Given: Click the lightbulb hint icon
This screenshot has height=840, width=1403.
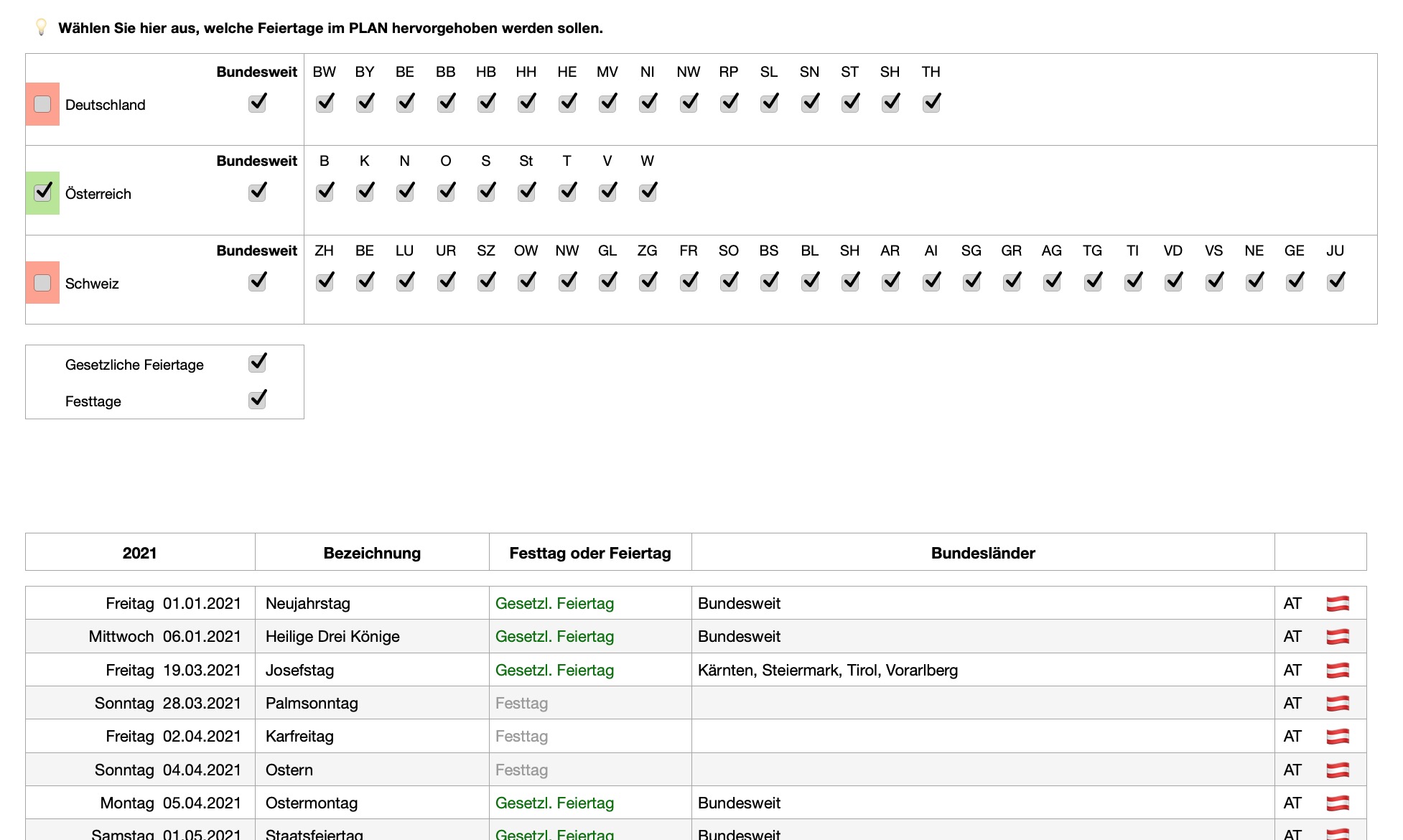Looking at the screenshot, I should (41, 27).
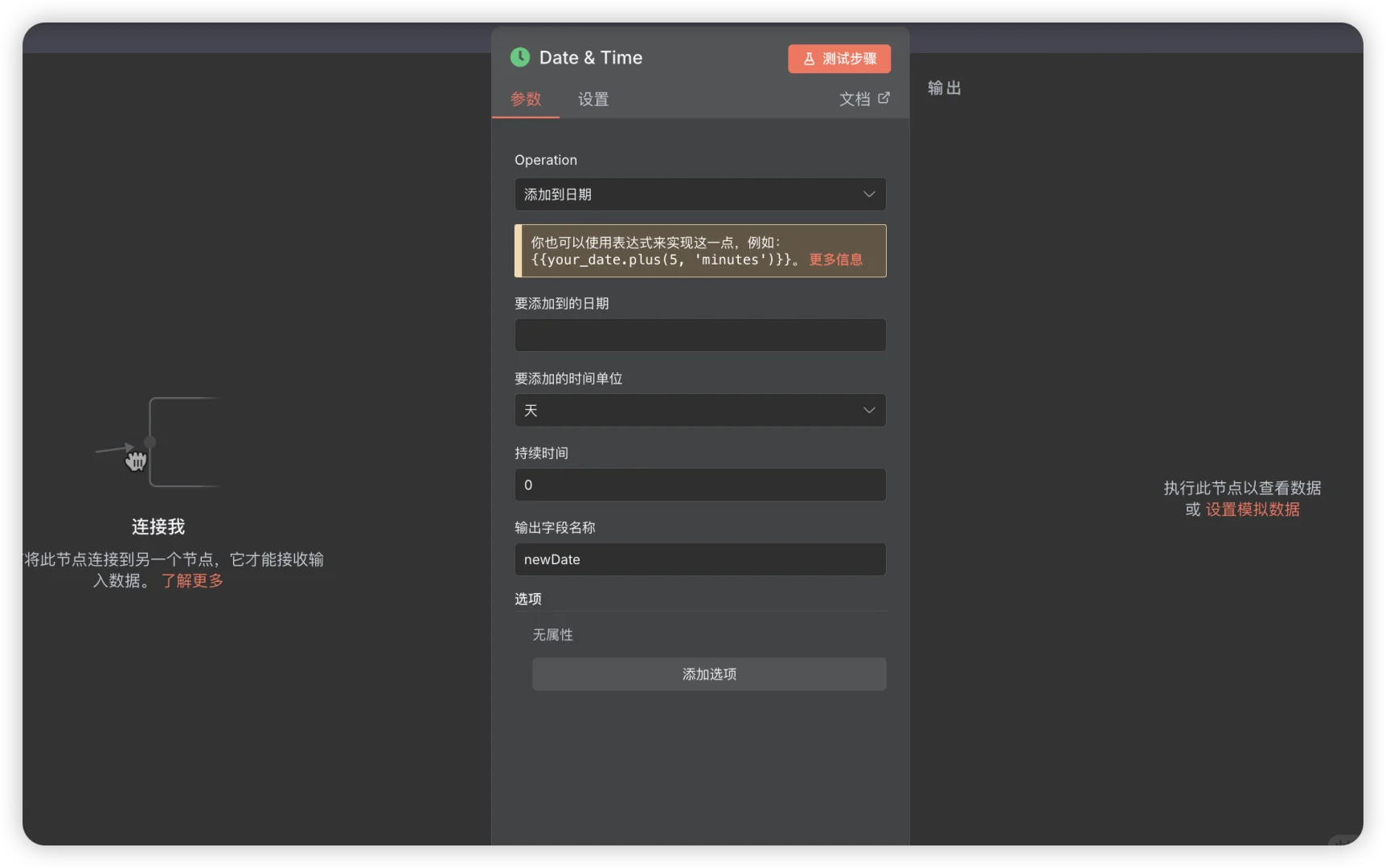This screenshot has width=1386, height=868.
Task: Click the chevron on the 天 unit selector
Action: (x=869, y=410)
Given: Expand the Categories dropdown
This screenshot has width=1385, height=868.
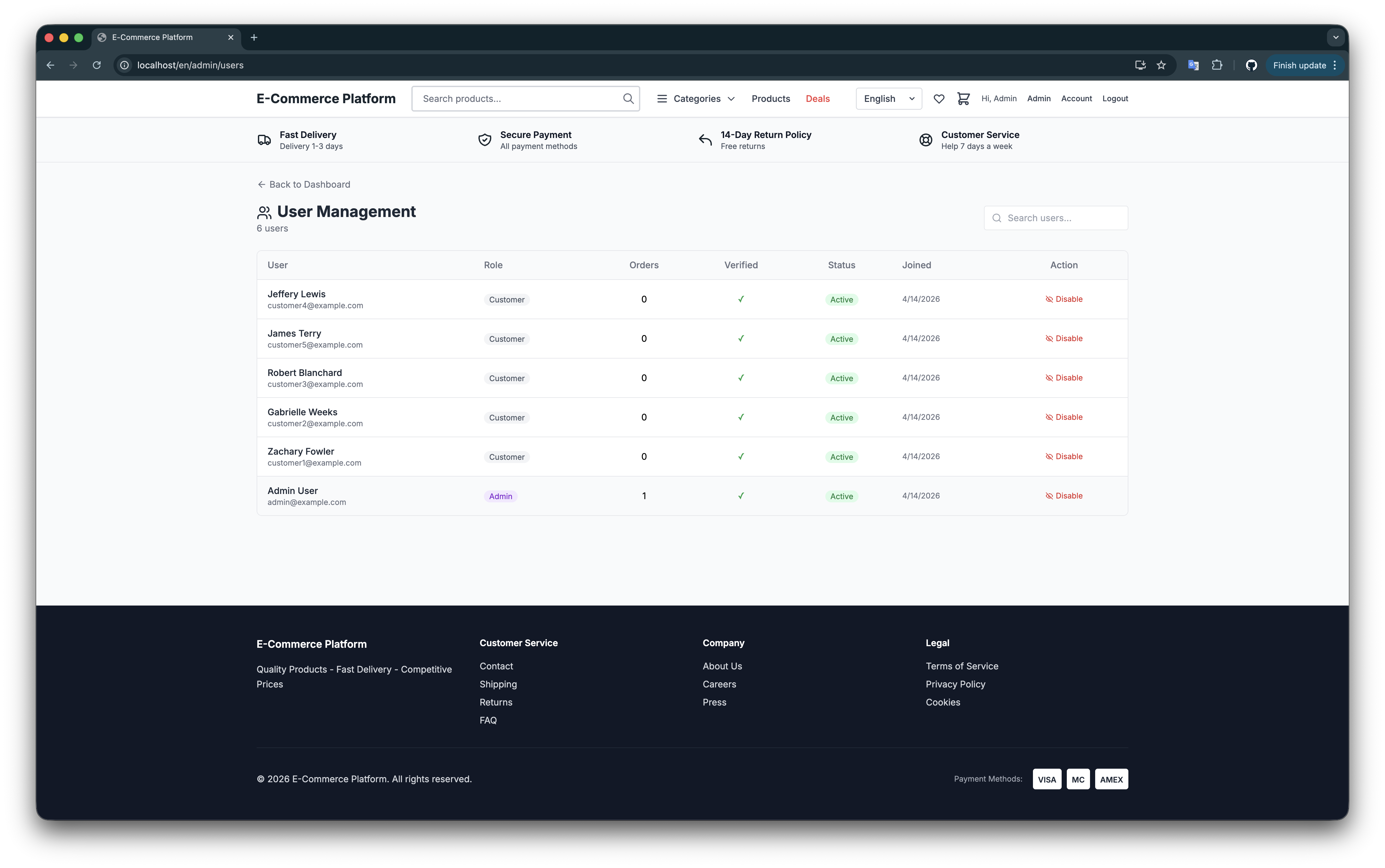Looking at the screenshot, I should (696, 99).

:::::

Brief:
Exactly as written, set down each line of the records, leaving out the pictures.

Response:
Given: Click the lightbulb hint icon
This screenshot has height=840, width=1403.
Looking at the screenshot, I should (41, 27).
This screenshot has width=1386, height=868.
Task: Click the chevron on the 天 unit selector
Action: (x=869, y=410)
Given: Expand the Categories dropdown
This screenshot has width=1385, height=868.
Looking at the screenshot, I should (696, 99).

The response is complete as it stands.